» WHAT NEEDS TO BE DONE:
Your output should be the lines from the one with "Instruction: Click the 干员档案 button" through the last line of the records below, exactly as written, minus the pictures.

--- THE RECORDS Enclosed Below ---

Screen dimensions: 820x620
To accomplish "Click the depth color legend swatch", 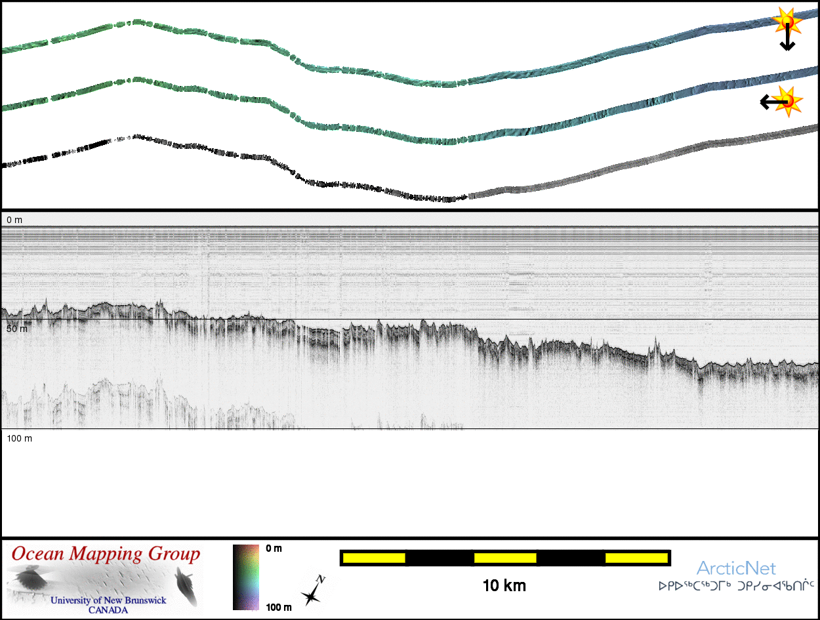I will (246, 577).
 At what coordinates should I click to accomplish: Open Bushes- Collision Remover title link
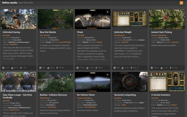[x=52, y=95]
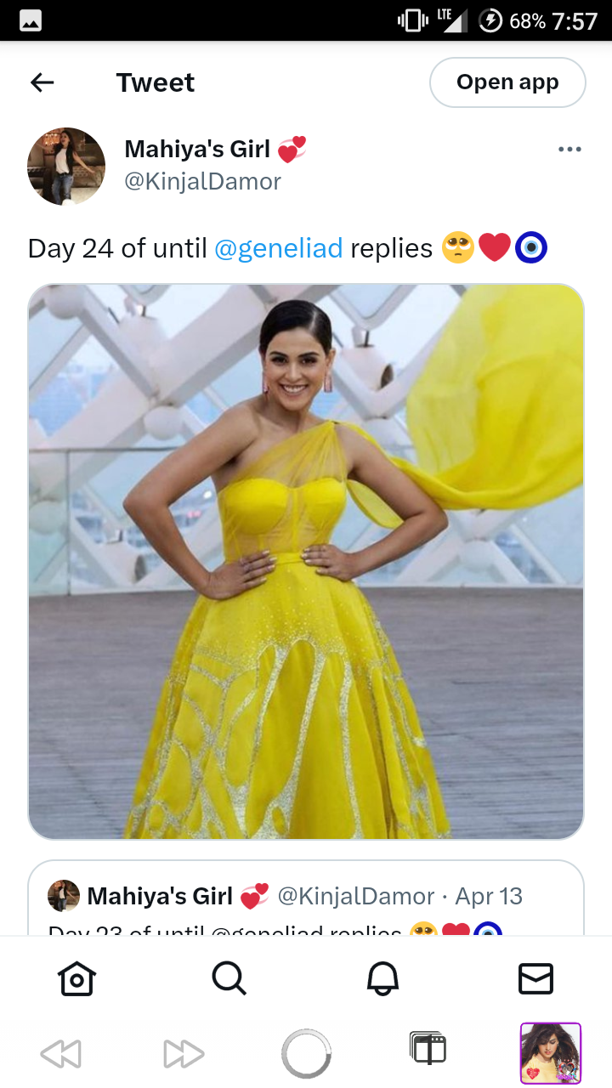Open Notifications bell icon
Image resolution: width=612 pixels, height=1088 pixels.
coord(383,979)
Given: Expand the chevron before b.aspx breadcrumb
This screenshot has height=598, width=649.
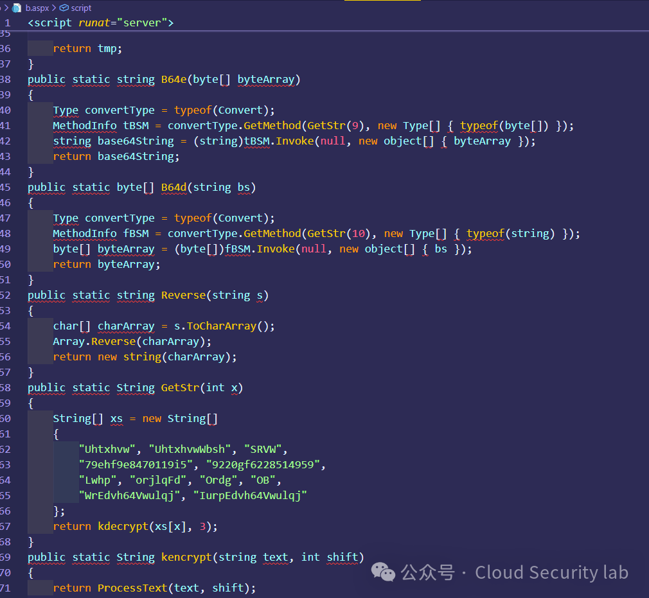Looking at the screenshot, I should [6, 8].
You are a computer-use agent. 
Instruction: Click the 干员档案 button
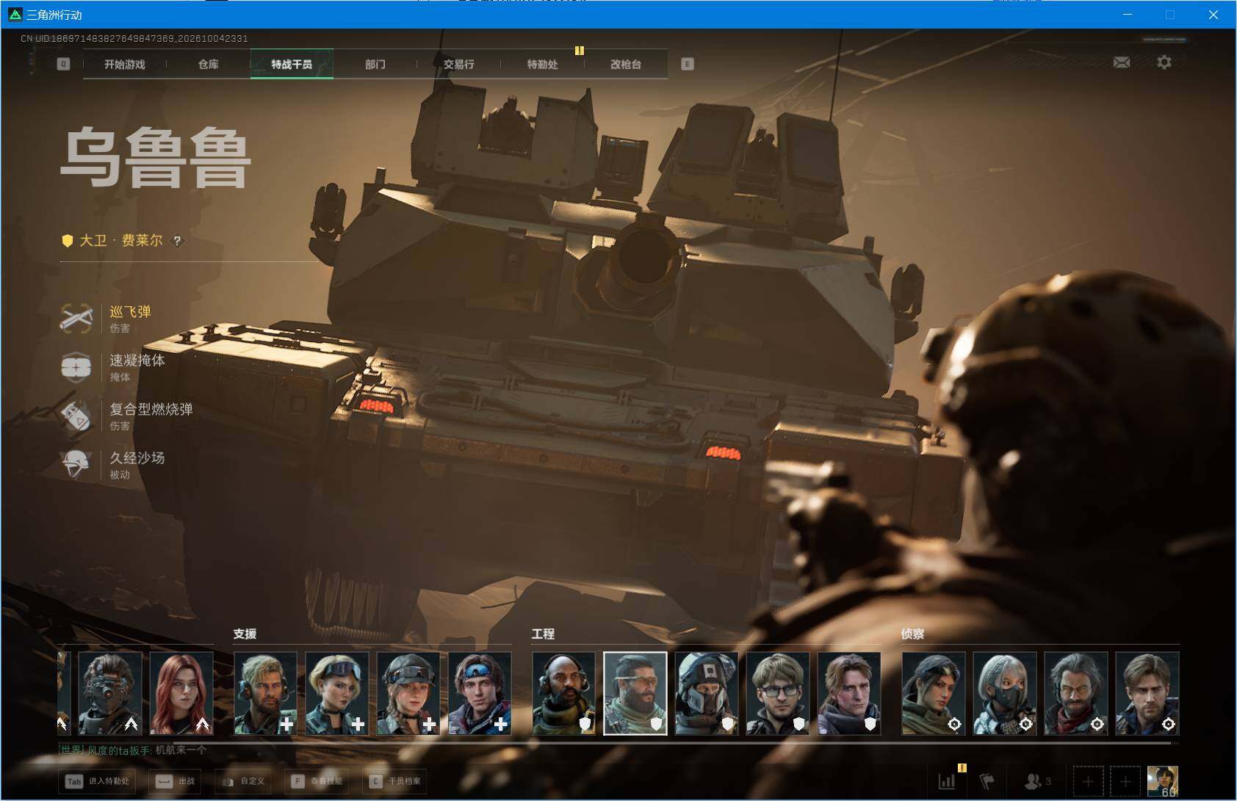click(395, 781)
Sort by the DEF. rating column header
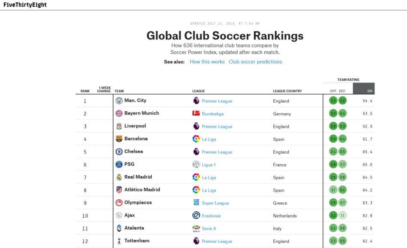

--- End of Enclosed THE RECORDS ---

» EXERCISE ANSWER:
Instruction: Click the 干员档案 button
click(395, 781)
Sort by the DEF. rating column header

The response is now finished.